Tuesday, October 15, 2013

Twenty-bore

I'm not saying that the Indian edition of 24 is a terribly bad show. In fact, the show is so awesome, it's nothing like a Saas-Bahu show. It has an alpha male protagonist, unlike every other TV serial you see in India these days. And the women wear like, normal clothes and nobody except the ageing politician Momma wears heavily embroidered ethnic clothes, which is like so unlike every other TV serial you see in India these days. And every time anyone says anything significant, we don't see reaction shots from everyone, which is totally unlike... you get the drift?

Again, it's not so much that I didn't like what I saw, but I've been unable to come up with anything nice to say about this show except for all the stupid things it's not doing with its material - things so stupid, none of our TV shows should be doing them. But they insist on serving us all that banality, because why put in some real thought and invest in a script when your show will get its TRPs even if it is a blur of silk sarees and extreme close-ups?

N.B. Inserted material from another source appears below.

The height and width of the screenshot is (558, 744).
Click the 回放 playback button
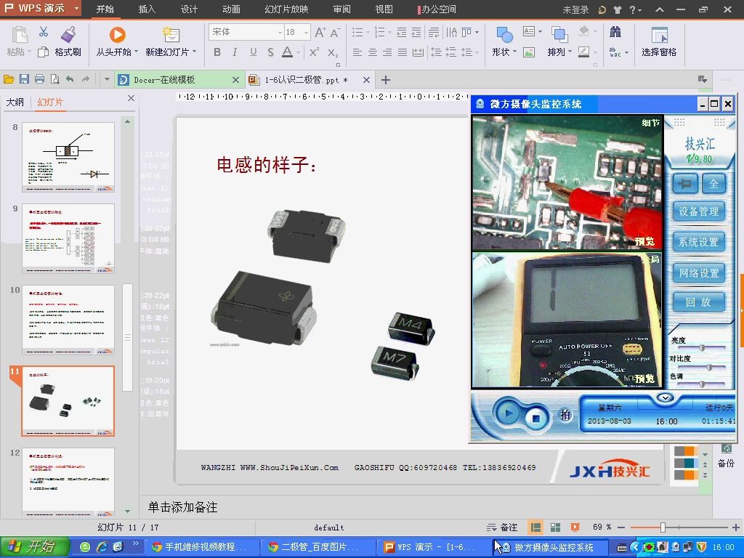coord(698,301)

So it has come to a pass where I'll be a douchebag for not lauding any attempt to break away from the retardedness that passes around for TV content. It will be very impolite to say, point out that there's more to a real-time thriller than a bunch of people in nice suits running about with clenched jaws. Or that gangster babes in India probably don't look that much like G I Joe toys. Or that shooting a hot girl straight in the boob is so B-grade, even Kanti Shah is puckering his nose as you read this. Or what the hell is the elected Prime Minister of India doing in Mumbai on the eve of his swearing-in ceremony? Or how lame it is to portray the said PM as the Angry Young Man version of the 43-year-old scion of the Nehru-Gandhi family, complete with allusions to an assassinated father, like we can just not come up with interesting politician characters. Or how uninterested I am in the fate of the douchebag PM who goes about shouting at teenagers and bursting tubelights in subways.

No, let's not get into all that and just thank the Powers that Be that we have that one show where the protagonist, instead of waging Sambhar Wars in the Kitchen Of Heaven, wears suits and busts assassination attempts. Let's just be happy that instead of looking like every other Indian show, we finally have something that looks like every other American show.

Yay!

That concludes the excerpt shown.